E o frade media o letrado de alto a baixo com os olhos irritados. Este preparava-se para vibrar ao prior uma nova injuria indirecta, naquelle jogo de allusões que era as delicias do tempo, quando elrei acenou ao pagem, dizendo-lhe:

"Alvaro Vaz d'Almada, ide depressa á morada d'Affonso Domingues, dizei-lhe que eu quero falar-lhe, e guiae-o para aqui. Fazei isso com tento; e lembrae-vos de que elle é um antigo cavalleiro, que militou com vosso mui esforçado pae."

O pagem saíu a cumprir o mandado d'elrei.

"Dizeis vós—proseguiu este, dirigindo-se a João das Regras e a Martim d'Ocem—que talvez Affonso Domingues se enganasse em suppôr que era possivel fazer uma abobada tão pouco erguida, como é a que elle traçou para o capitulo.

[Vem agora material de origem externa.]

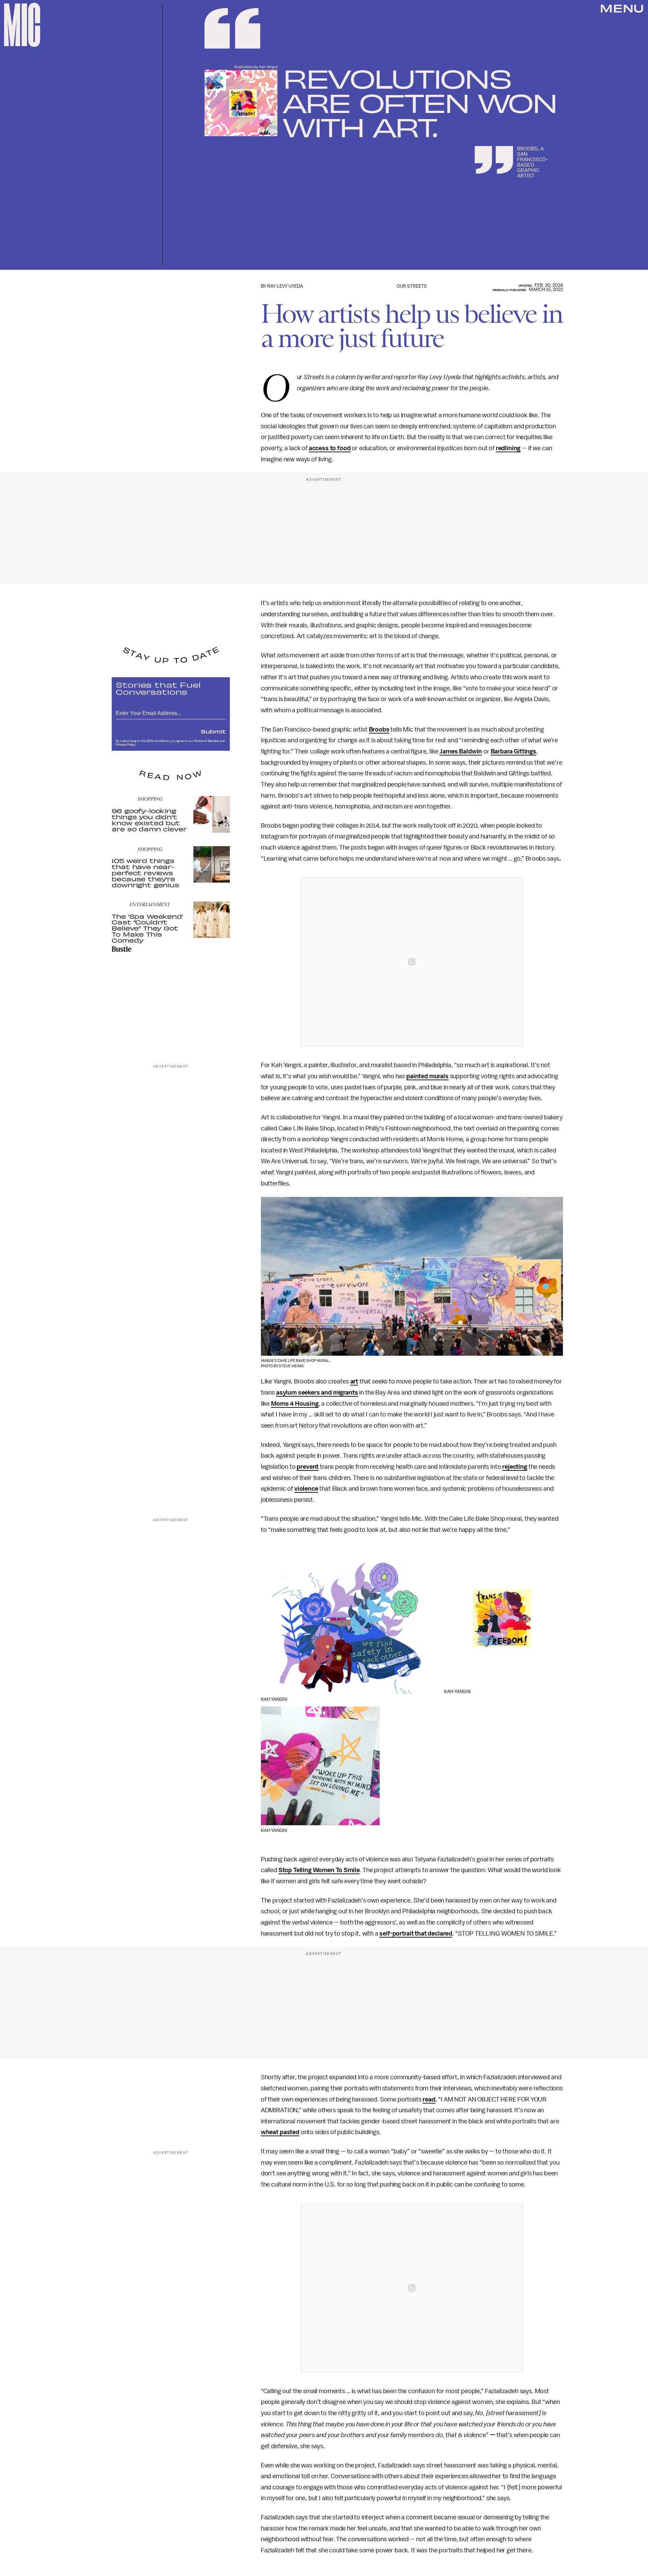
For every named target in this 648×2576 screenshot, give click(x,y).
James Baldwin (460, 751)
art (354, 1381)
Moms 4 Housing (295, 1403)
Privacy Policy (125, 744)
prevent (308, 1466)
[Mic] (22, 25)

Não creio eu que tão entendido architecto assim se enganasse: mais inclinado estou a persuadir-me de que o lastimoso successo de hontem á noite procedesse da grave falta commettida por mestre Ouguet nesta edificação."

"E que falta foi essa, se a vossa mercê apraz dizer-m'o?—replicou
João das Regras.

"A de não seguir de todo ponto o desenho de mestre Affonso:—tornou elrei.

"E se a execução de sua traça fosse impossivel?—acudiu o doutor.

"Impossivel!?"—atalhou elrei.—"E não contava elle com leva-la a effeito, se Deus o não tolhesse dos olhos?"